» **What you should do**:
Each line of the data that includes "agent" must be copied.

» **Source material**:
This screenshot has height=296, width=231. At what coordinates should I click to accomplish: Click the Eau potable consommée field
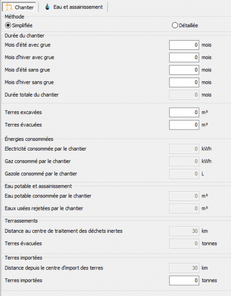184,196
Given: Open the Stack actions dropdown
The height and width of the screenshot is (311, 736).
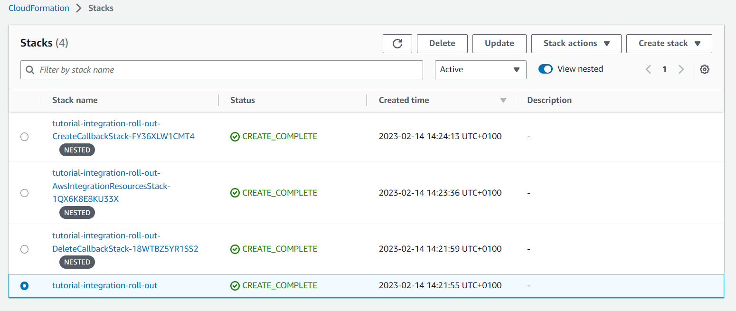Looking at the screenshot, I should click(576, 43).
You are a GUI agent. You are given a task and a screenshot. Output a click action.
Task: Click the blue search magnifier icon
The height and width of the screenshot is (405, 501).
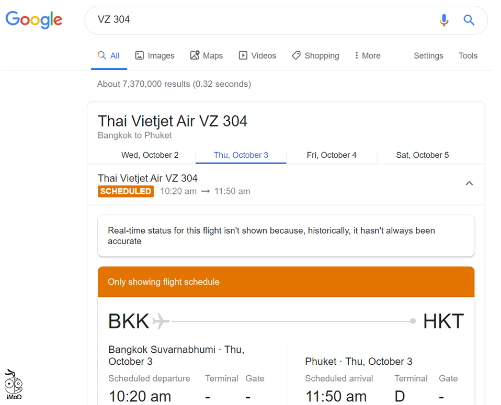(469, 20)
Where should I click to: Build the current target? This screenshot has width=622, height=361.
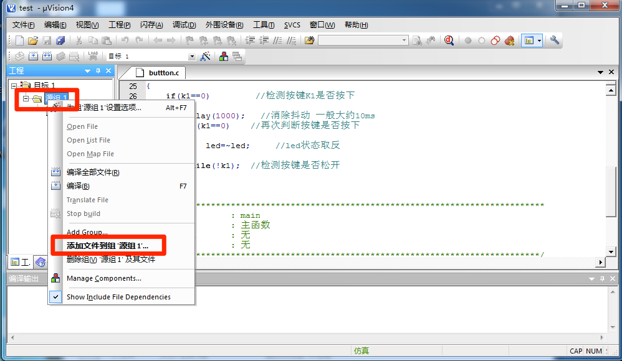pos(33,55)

---

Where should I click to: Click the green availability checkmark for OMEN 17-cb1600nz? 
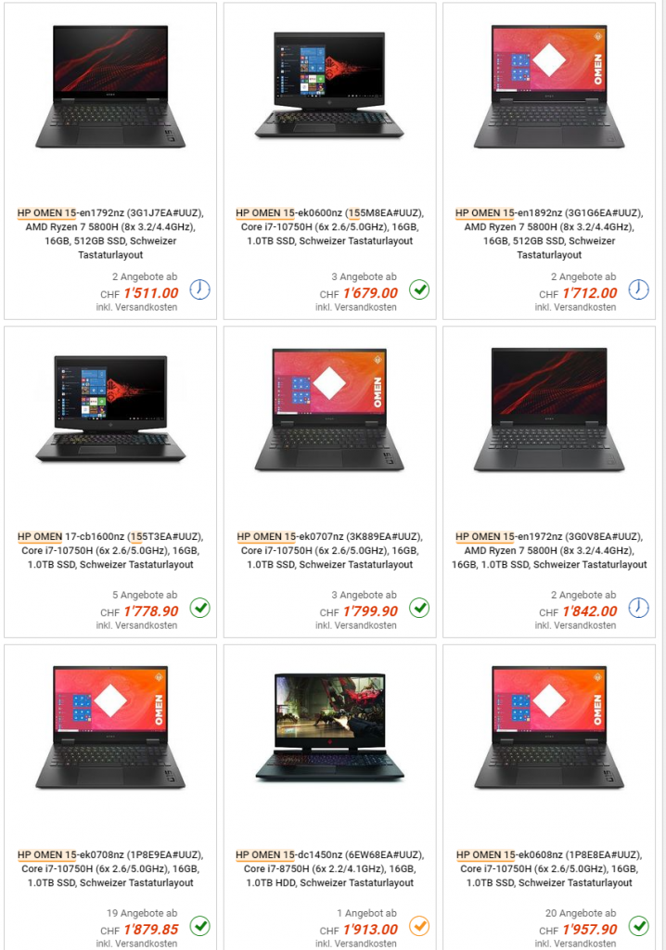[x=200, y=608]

---

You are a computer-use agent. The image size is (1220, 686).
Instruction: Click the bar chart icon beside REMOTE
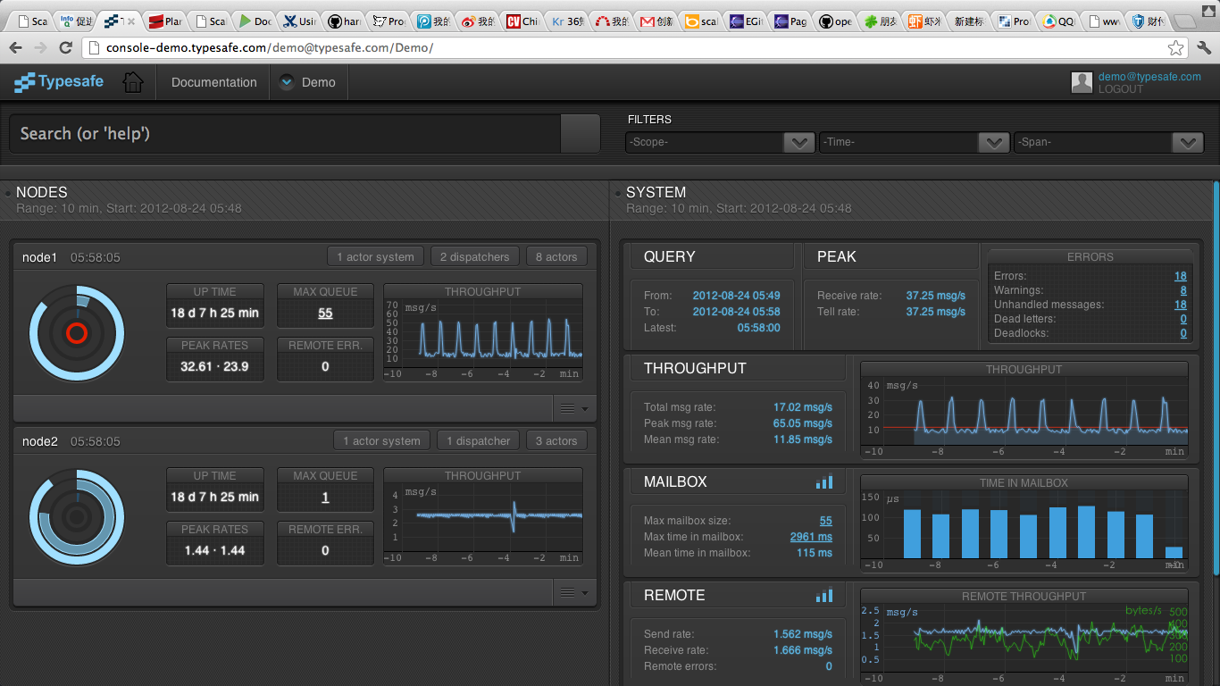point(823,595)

» **Solution**:
You are a GUI agent. You are given a task and a screenshot. Output a click action.
You are a computer-use agent. The image size is (1220, 686).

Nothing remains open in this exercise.